Este año, Argentina alcanzó una producción total de cítricos de aproximadamente 2,6 millones de toneladas y se consolida como mayor productor y exportador mundial de limones, al elevar las provisiones a un total de entre 1.530.000 y 1.580.000 toneladas, producto de una alza en la producción de entre 100.000 y 150.000 toneladas.

El año pasado, el 95% de los limones cosechados tuvo como destino la exportación por un valor de 600 millones de dólares, con una industrialización del 70%, cuyos principales productos correspondían al jugo, aceite y ralladura disecada y 30% a mercancía sin procesar, mientras que el 5% restante de la producción se destino al mercado interno (40.000 toneladas).
De ese total, dos tercios fueron destinados a la Unión Europea y a Rusia, aunque continúan los trabajos para abrir nuevos mercados.

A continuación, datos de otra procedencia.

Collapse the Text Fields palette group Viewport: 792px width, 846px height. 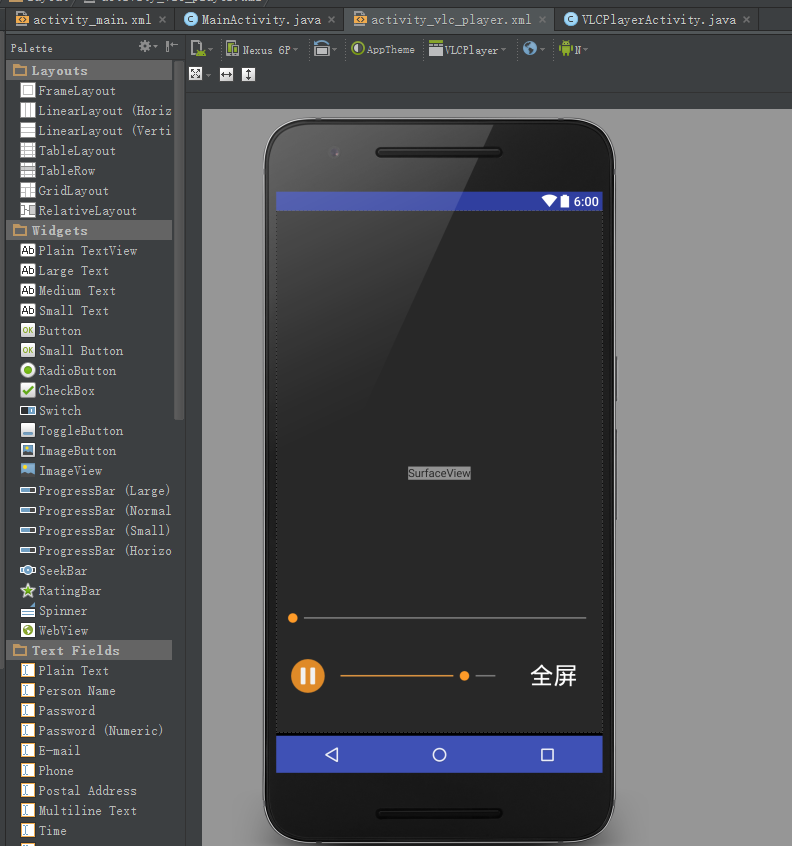(75, 650)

El área sembrada en Argentina con limoneros alcanza las 50.000 hectáreas, de las cuales el 90% se encuentra en Tucumán, mientras que el restante 10% se distribuye entre Salta, Jujuy y Corrientes, con un rinde promedio de 35 toneladas por hectárea.

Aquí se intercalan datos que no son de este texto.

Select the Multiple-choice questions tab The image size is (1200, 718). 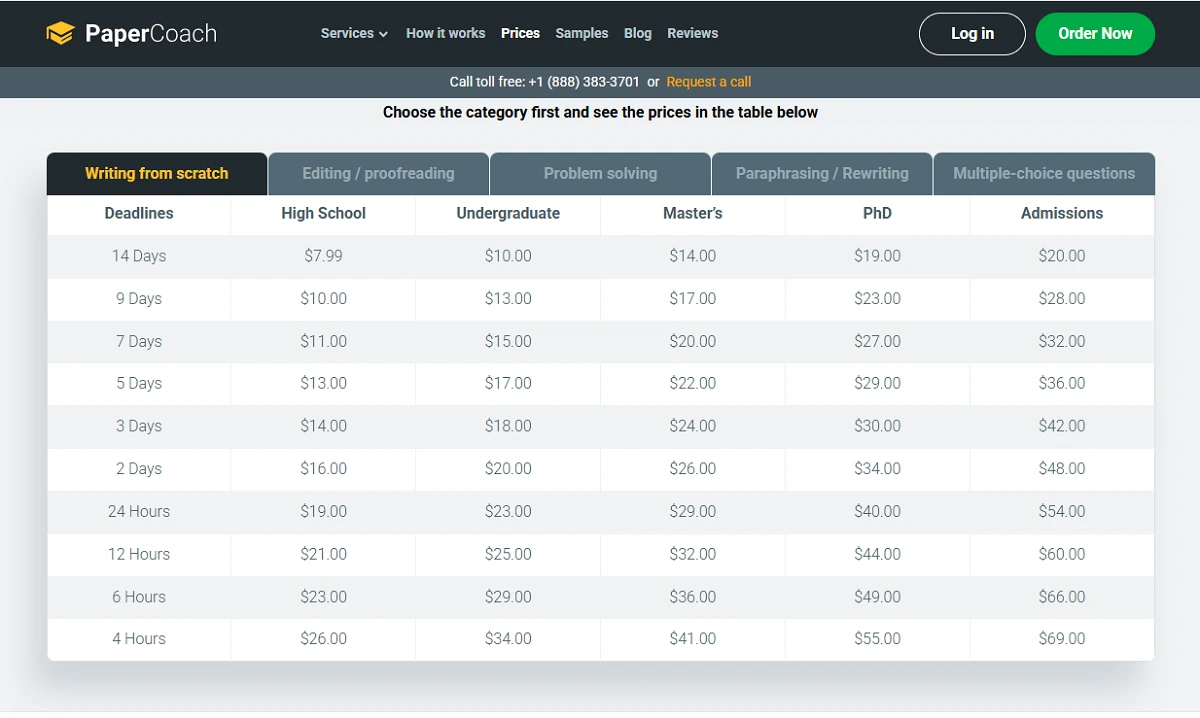click(1044, 174)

La cosecha, que dura entre cuatro y cinco meses, emplea alrededor de 50.000 personas en Tucumán, el mayor generador de puestos laborales después del Estado Provincial.
A su vez, existen doce industrias procesadoras y unas 35 a 40 empacadoras, de las cuales su plantillas está compuesta en su mayoría por mujeres.
A diferencia de la gran mayoría de las economías regionales, la actividad limonera es rentable en Argentina.
Sus costos de producción son cubiertos por el precio de compra del productor, que es de dos dólares por maleta (20 kilos).
Los precios internacionales adquirieron sostén ante las caídas de la producción en España, Turquía y Sudáfrica, que hizo menguar la oferta mundial.
Sin embargo, existen problemas en el sector, existe una falta de financiamiento que conspira contra la competitividad, como así también el costo de los fletes.

Sin embargo, la rentabilidad del limón no acompaña a los demás cítricos producidos en Argentina, como es el caso de las naranjas y mandarinas.